This evening I read a social media post from a friend whose family has had a really rough year. They’ve got the trifecta of health issues, emotional issues, and financial issues. They are a family seriously stretched to their very limits. And today a teacher scolded them for their “bad parenting” because an elementary school kid wasn’t getting homework done.
I was so angry on their behalf. What they’re dealing with is bigger than what I deal with, but I know how awful it feels when a teacher implies that “bad parenting” is why my kid struggles in their class. It pokes me in all my anxious places because I’m always convinced I could/should do something more. Yet it also makes me think of a larger principle that I think is worth examining.

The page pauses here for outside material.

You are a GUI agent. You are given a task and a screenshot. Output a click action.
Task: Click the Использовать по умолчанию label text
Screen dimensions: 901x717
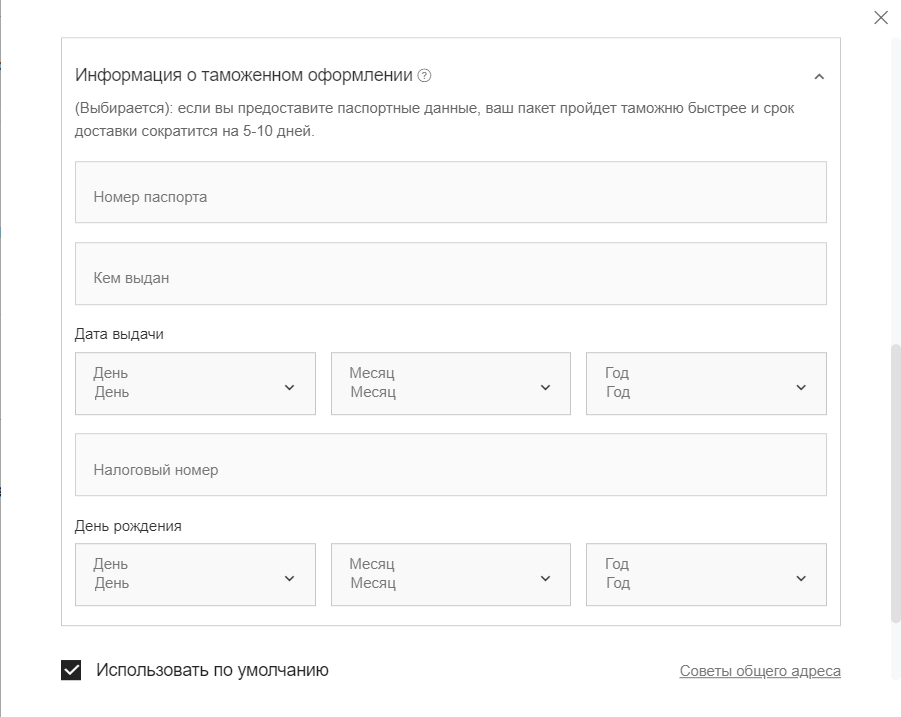[x=212, y=670]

What if we as teachers, neighbors, community members began recognizing the “bad parenting” that we witness as a symptom of an ailment instead of as something to be judged. Because I truly believe that most parents want to be good at parenting. When they fail it is because they are stressed, or overwhelmed, or don’t have resources, or have never been taught. When we identify “bad parenting” that is a moment to step in and help, not stand back and judge.
Preach it!!
I’m doing my job training as an educator/child and youth care worker, and one thing we learned early on and that gets repeated again and again is this:
If you are concerned about something with the child? Talk to their guardians. Find out if there’s been any changes, if anything is going on and work /together/ to fix it.
Blindly blaming anyone will help no one, least of all the child.
My great nephew is currently sitting his examinations. He has discovered a small flaw with his teaching. They have been taught how to work on computers but not how to sit and answer test papers using pen and ink. Currently he is suffering from writers cramp. He has another four weeks of examinations to sit.